The Texas state legislature ordered all flags on state buildings to be flown at half staff to honor Murphy. The memorial service held in his hometown of Farmersville, Texas, was in part sponsored by the Thomas Glenn Caraway Post of the VFW, and Farmersville businesses closed their doors for an hour in memoriam. His eulogy at the memorial service in the Hollywood Hills was delivered by an Army chaplain. While very few Hollywood celebrities attended, among the mourners were six Medal of Honor recipients, General John W. O'Daniel and several 3rd Infantry Division veterans who had fought with him. A month later, on 4 July, Sacramento, California, canceled its annual Independence Day parade because Murphy was to have been the grand marshal. In its place a memorial service at Capitol Park was attended mostly by veterans. He was buried at Arlington National Cemetery with full military honors on 7 June. The U.S. Army Band marched in front of six black horses that pulled the caisson with his flag-draped casket from Fort Myer Chapel to the cemetery. Among the mourners at the cemetery were government dignitaries and multiple veterans groups.

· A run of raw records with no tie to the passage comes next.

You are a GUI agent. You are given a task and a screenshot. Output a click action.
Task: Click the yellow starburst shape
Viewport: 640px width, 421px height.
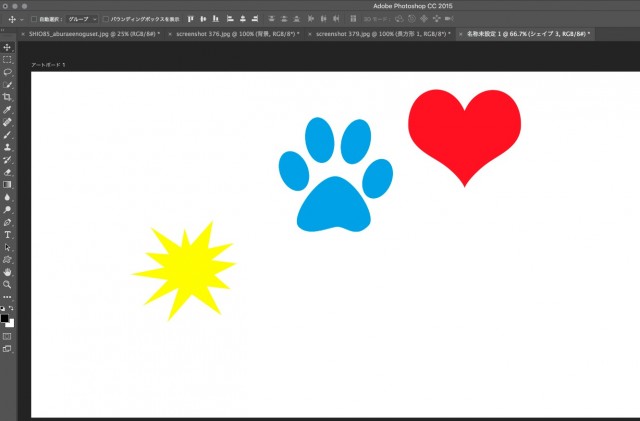tap(187, 270)
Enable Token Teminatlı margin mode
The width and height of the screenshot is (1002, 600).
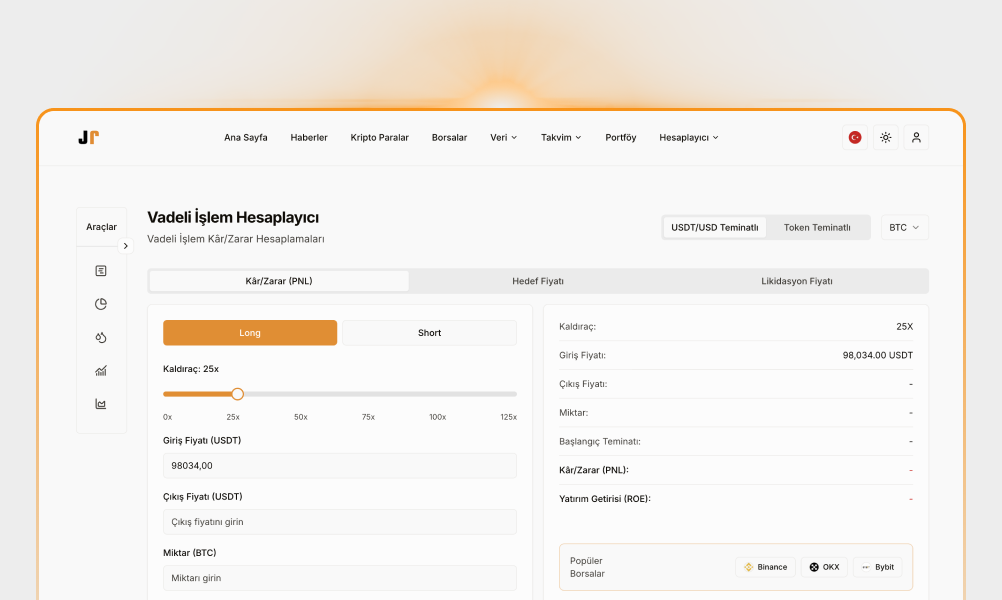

As a result of legislation introduced by U.S. Congressman Olin Teague five months after Murphy's death in 1971, the Audie L. Murphy Memorial VA Hospital in San Antonio, now a part of the South Texas Veterans Health Care System, was dedicated in 1973. VFW Post 5311 in Virginia worked for 3 years with the United States Forest Service for permission to erect a monument at the site of Murphy's death. Made from a donated granite slab and carved by a stonecutter who volunteered his services, other expenses involved were paid for by Post 5311. Members dug the road and cleared the area where the monument was dedicated on 10 November 1974.